## Work item
Your task is to reproduce exactly the lines from the one containing "The width and" through the last line below, both ends included, and nothing else, with no pictures.

## Stored data
>>>

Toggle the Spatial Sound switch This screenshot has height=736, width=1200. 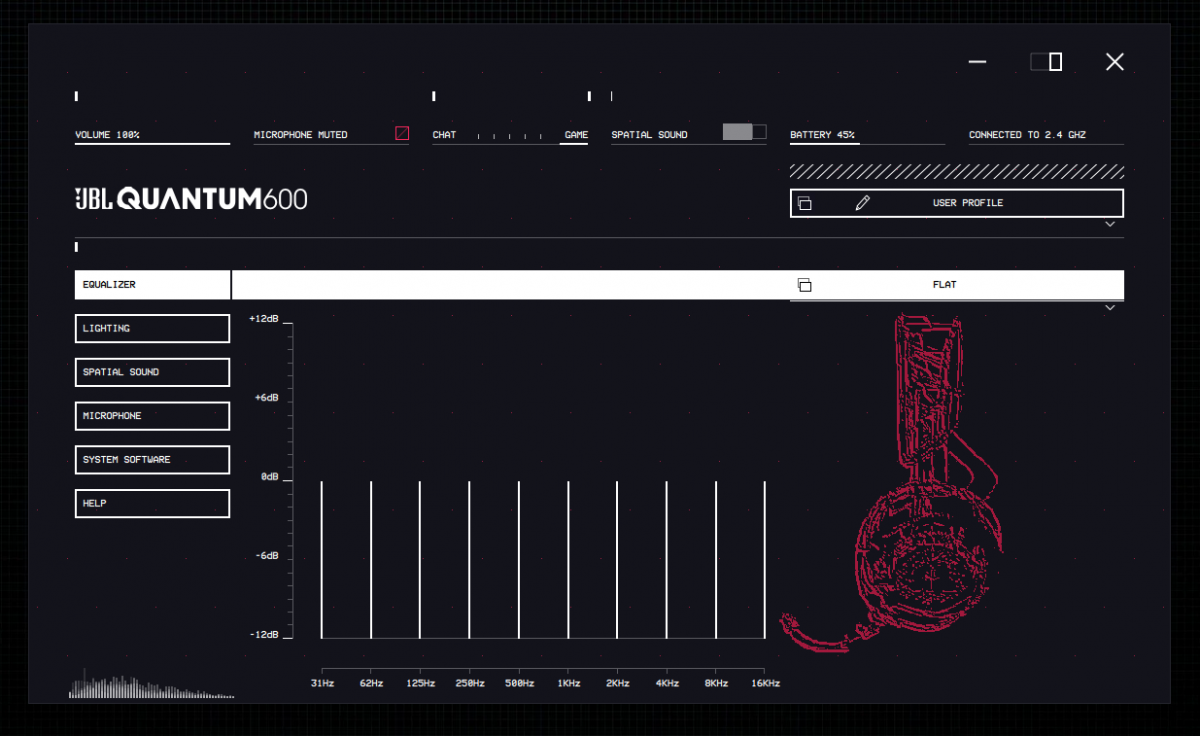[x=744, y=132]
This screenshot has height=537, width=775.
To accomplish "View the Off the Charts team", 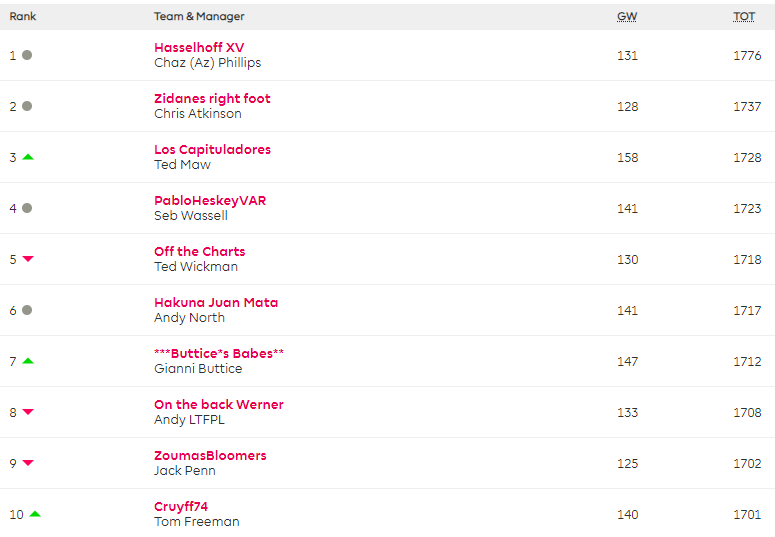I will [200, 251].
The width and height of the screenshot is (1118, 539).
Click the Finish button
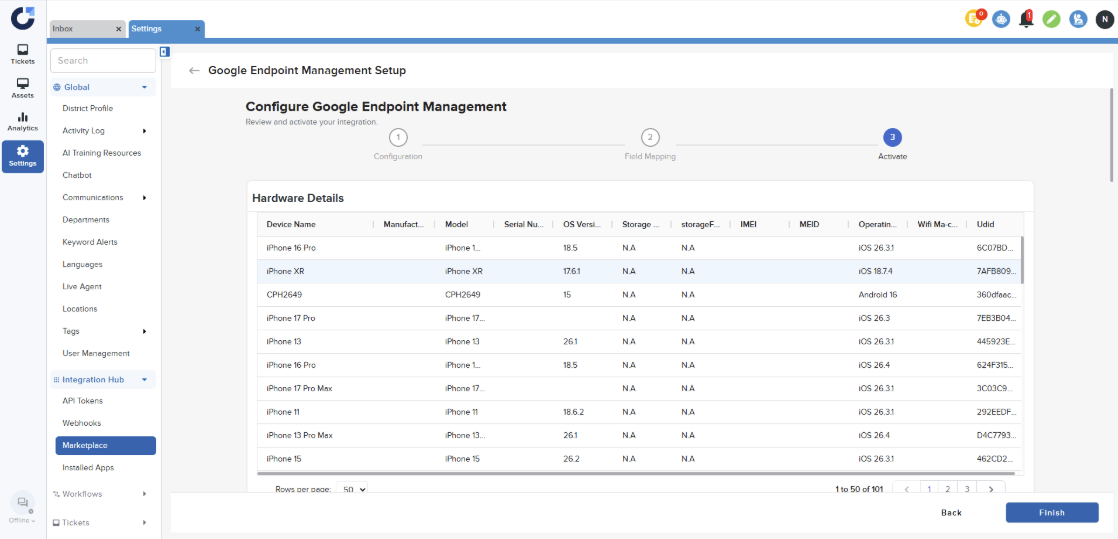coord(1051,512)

<<<

## Output of the exercise
The width and height of the screenshot is (1118, 539).
Click the Finish button
coord(1051,512)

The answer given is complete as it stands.